Wolfenstein: Youngblood Review – The Next Gen of Nazi Killers

The next generation of Blazkowiczs have been unleashed on the Nazis in 1980’s Paris. Does Wolfenstein: Youngblood live up to the family name, or is better left in the past?

 

Read on to find out

The very first entry into the Wolfenstein series dates back to 1981 and started out as a top down stealth game. One other entry was released in this format but then, in 1992, the first person shooter was born. ID Software’s Castle Wolfenstein introduced to the world a 3D game as seen through the eyes of B.J. Blazkowicz, a U.S. soldier captured by Nazis and being held in an old castle, that also introduced the gaming world to the first person shooter.

The Next Generation

The franchise has been through quite bit since its inception, and even got a reboot a few years ago. BJ has been there through thick and thin, and with Wolfenstein: Youngblood, it’s time for the next generation to step into his combat boots. For those that haven’t played the series in a while, the story can be a bit confusing at first. The game uses an alternate reality setting where the Nazis won WWII and almost took over the U.S. Thanks to B.J. and a band of fighters, a 2nd revolutionary war ousted the Nazis from the U.S. and pushed them back across the pond to Europe.

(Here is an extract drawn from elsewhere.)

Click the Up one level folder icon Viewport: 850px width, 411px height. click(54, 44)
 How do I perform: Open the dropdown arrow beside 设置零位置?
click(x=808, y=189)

Wolfenstein: Youngblood picks up 20 years after that revolution and finds BJ and his family living in Texas. He has raised his twin daughters to be tough and self reliant, giving them the mental and physical tools needed to survive in this new world. Unbeknownst to the girls and BJ’s wife, he had been secretly still tracking the war against the Nazis and was determined to defeat them once and for all. After his disappearance, the girls hijack an airplane and head to Europe to track their father down.

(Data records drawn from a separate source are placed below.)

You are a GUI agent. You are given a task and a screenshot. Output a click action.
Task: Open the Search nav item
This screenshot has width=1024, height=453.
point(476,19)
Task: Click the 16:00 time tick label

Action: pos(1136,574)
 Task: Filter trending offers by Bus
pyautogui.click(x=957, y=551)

Great Story but Odd Choices

For a game in the Wolfenstein franchise, Wolfenstein: Youngblood does a great job of furthering the storyline along, albeit with odd character choices. Using his daughters wasn’t really the problem here, but rather portraying his 19 year old daughters as if they had the mind of 12 year old schoolgirls was. The immaturity of the sisters, and you can play as either one, might have been taking a bit too far in the big picture. There’s one point in the game where you are attacking a multi-story building, slaughtering Nazis by the dozen, and take an elevator ride to the next floor. While in the elevator, the girls are dancing and playing around as if they are in between middle school classes. It makes for an odd disconnect from the situation.

The game didn’t seem to have the same Wolfenstein DNA that has always been with the franchise, either, and it was something we noticed from the very beginning when choosing the difficulty. Had they used the old school levels of definition, this might have helped with that, but instead they went with the standard selections. Not sure whose decision that was, but someone needs to be taken to task for that. ‘Can I Play, Daddy?’ and ‘I am Death, Incarnate are iconic parts of the franchise that shouldn’t have been left behind. They were something unique and original to the franchise itself.

This is a FPS RPG

Wolfenstein: Youngblood is still a first person shooter, and in that aspect of it, still feels like a Wolfenstein game. Weapons and armor are upgradeable, with upgrade points being earned as you level the sisters up. There’s also an in game currency in Silver, which can be found throughout the game levels and can be dropped by Nazis you’ve killed. These give the game an RPG like feel and make it more enjoyable, and you’ll have to level up to take on some of the bigger bad guys.

The weapons for the game range from your standard, bullet fed fare to a more advanced weaponry that utilizes batteries and pulse fire. Shooting Nazis with a machine gun is cool and all, but shooting one with a laser powered weapon and watching them turn to ash is way cooler. These advanced weapons are also key to opening secret areas that hide more silver, weaponry, and armor so always be on the lookout for stuff like that.

Top Notch Graphics

The graphics for the game are definitely top notch. Levels are designed nicely, with open world layouts that allow unlimited trips to any area in the game. Enemy design is also impressive. While Nazi grunts are fun to kill, the tougher bad guys utilizing mech suits are much more satisfying to destroy.Level detail is pretty impressive as well, with small touches like wine bottles and classic cars to fill out the overall picture.

If you work together as a team, either utilizing the A.I. programming which isn’t totally dumb, or even playing in co-op with a friend, you can take down some of these big bad guys easier by finding their weak points, usually on their backs. Co-op is made even better by adding the invite feature for Deluxe editions that allow you to invite gamers that only have the demo of the game to play the full version of the game with you. While they wont be able to earn trophies or achievements, they’ll still be able to enjoy the full version of the game with you.

Developed by MachineGames in collaboration with Arkane Studios, Wolfenstein: Youngblood is a fun and entertaining game that gives gamers a co-op experience that is really hard to find these days. The storyline sets the franchise up for future releases, we just hope the sisters can grow up a little more.